# Requirements
From the text below on camera image quality, reproduce everything from "The lens aperture" down to "the image region.", word for word.

# Text section
++++++++++
Regardless of the sensor type (CCD or CMOS), there are additional parameters that contribute to the overall image quality (Botha, 2015):

Sensor sensitivity (also known as the ISO) is a measure of amplification used prior to the digital conversion. A higher ISO sensitivity requires less light to achieve the same effect as a lower ISO sensitivity.
Shutter exposure time is the time that a photo diode is exposed to light; a higher exposure time gives the photo diode a longer period to build a charge. Low shutter times in dark conditions will lead to under exposure of the camera sensor, compared to high shutter times which lead to overexposure. Furthermore, the type of shutter used (global or rolling) will also affect the ability to capture motion of an object, with rolling shutters prone to image distortion with faster moving objects (Sarkar & Theuwissen, 2013).
The lens aperture is the opening through which light travels to hit the light sensor. A larger opening allows more light photons to enter the camera. The aperture opening is specified by the F-number. The F-number is the ratio of lens focal length to effective aperture opening diameter. A lower F-number denotes a larger aperture opening. Increasing the F-number decreases the image exposure but increases the image field depth.
Lens focal length is the optical distance from the plane at which the light rays converge from the lens. This is related to the magnification of the lens. Focal length thus affects the image region.
++++++++++
# Information provided

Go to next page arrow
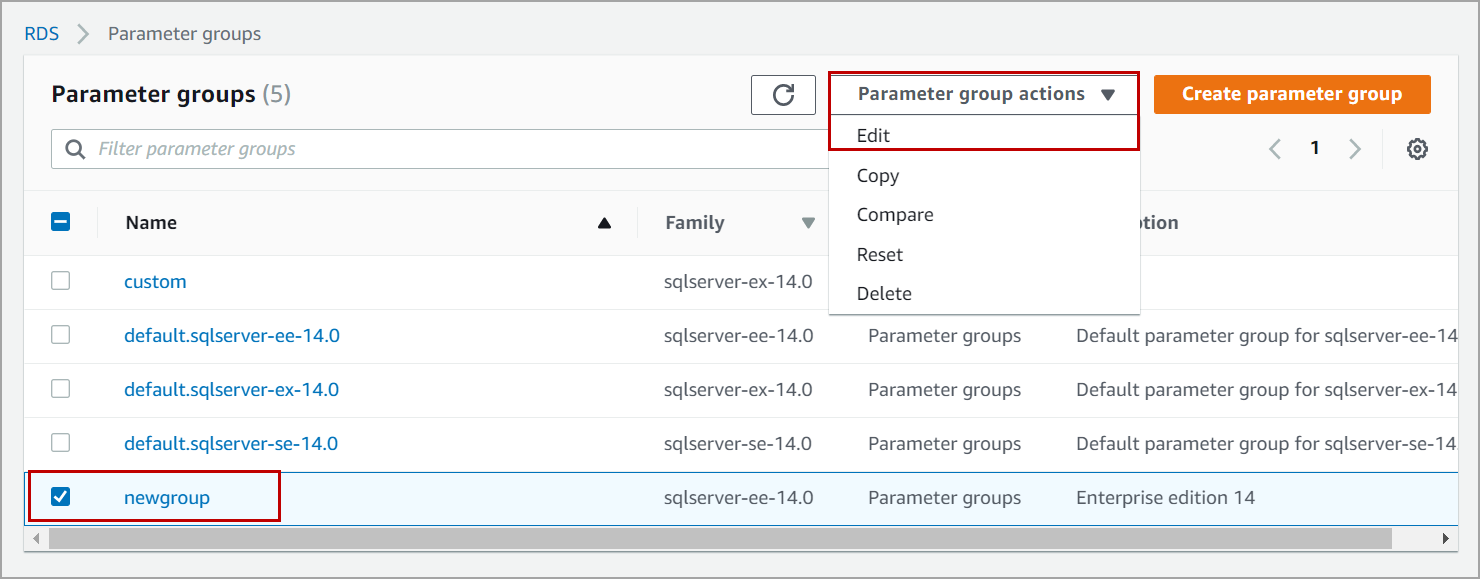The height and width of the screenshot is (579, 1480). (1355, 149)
++++++++++
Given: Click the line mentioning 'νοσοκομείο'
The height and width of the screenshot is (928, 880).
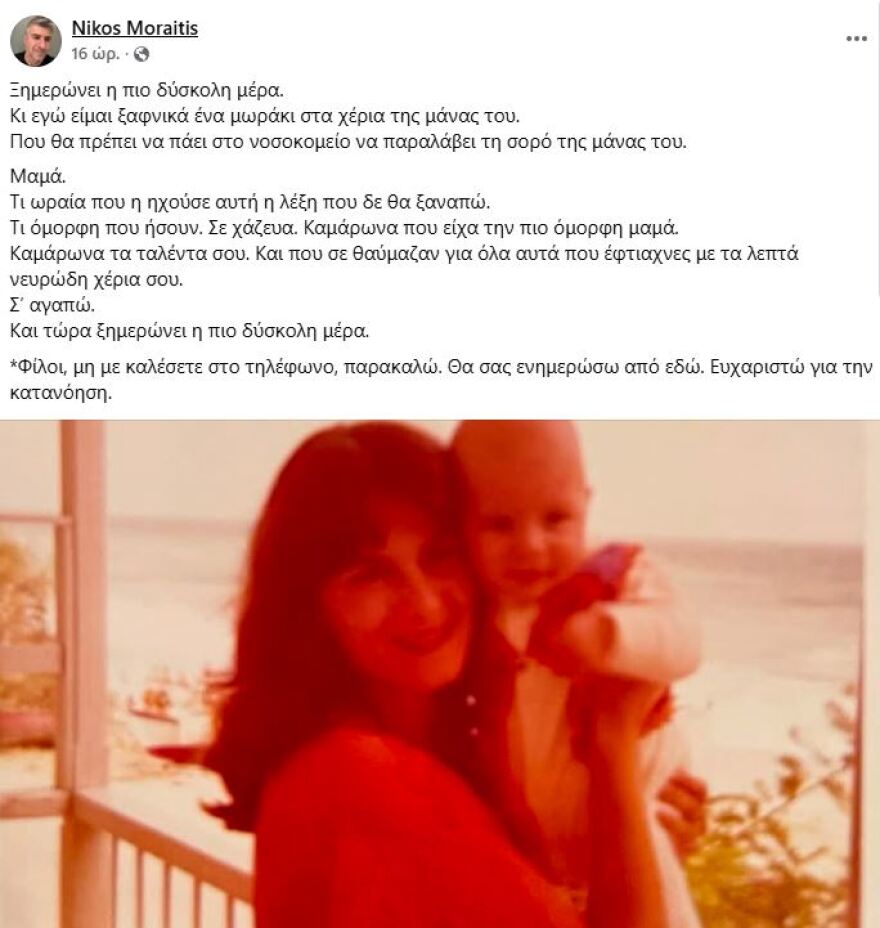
++++++++++
# Task answer
The lens aperture is the opening through which light travels to hit the light sensor. A larger opening allows more light photons to enter the camera. The aperture opening is specified by the F-number. The F-number is the ratio of lens focal length to effective aperture opening diameter. A lower F-number denotes a larger aperture opening. Increasing the F-number decreases the image exposure but increases the image field depth.
Lens focal length is the optical distance from the plane at which the light rays converge from the lens. This is related to the magnification of the lens. Focal length thus affects the image region.